Task objective
Repeat exactly what runs from the line containing "You are a GUI" through the last line of the material below. Do not copy the pictures.

Data to process
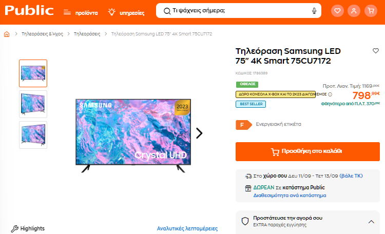Click the info icon beside the gift badge
The width and height of the screenshot is (385, 234).
click(330, 94)
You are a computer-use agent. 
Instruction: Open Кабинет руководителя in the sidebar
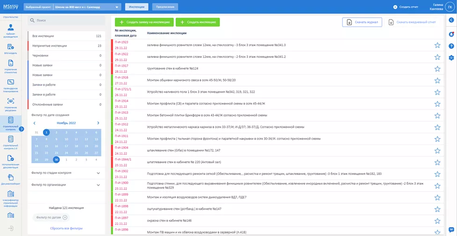click(10, 29)
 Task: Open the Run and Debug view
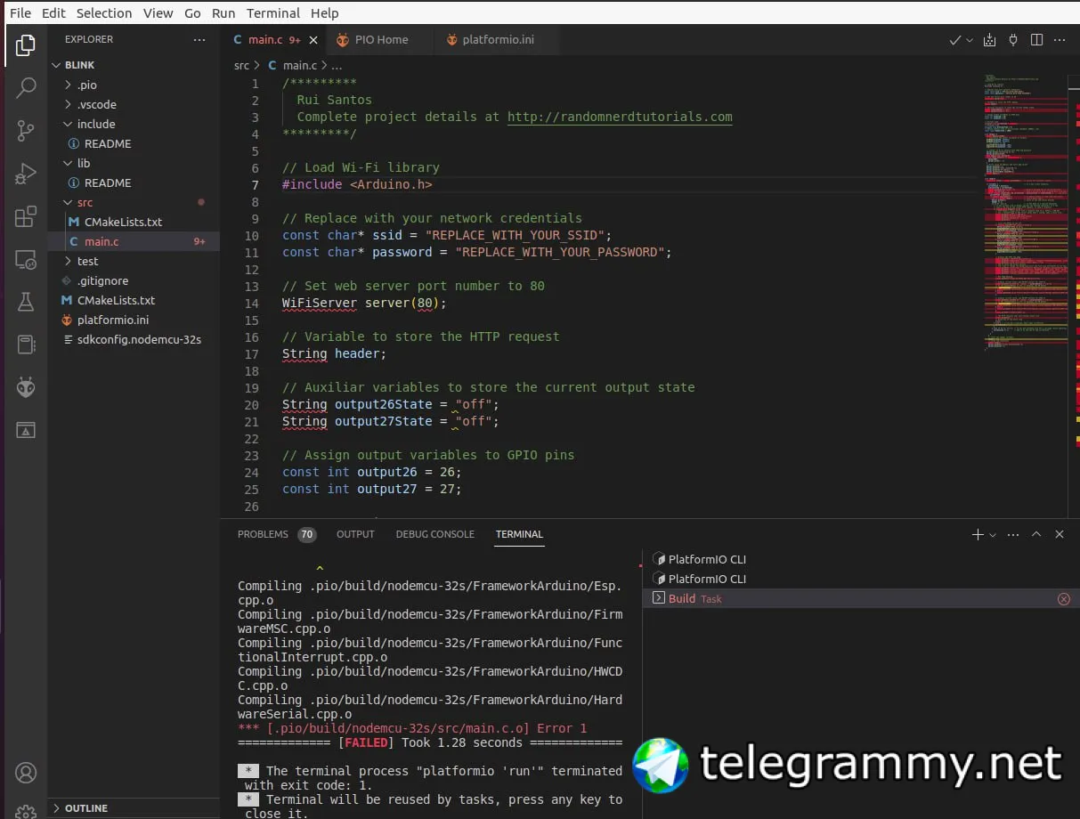[x=26, y=174]
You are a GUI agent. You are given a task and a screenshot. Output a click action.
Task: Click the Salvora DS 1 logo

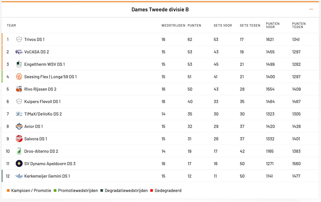click(19, 139)
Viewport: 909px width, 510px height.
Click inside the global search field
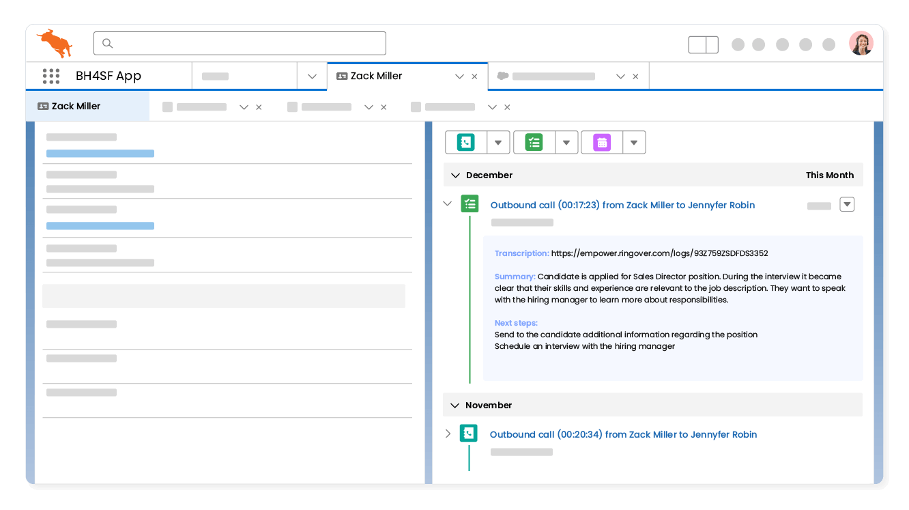click(x=239, y=43)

Solution
You are a GUI agent. You are given a task and a screenshot. Output a click action.
Task: Click the Salvora DS 1 logo

click(19, 139)
Viewport: 909px width, 510px height.
Click inside the global search field
click(x=239, y=43)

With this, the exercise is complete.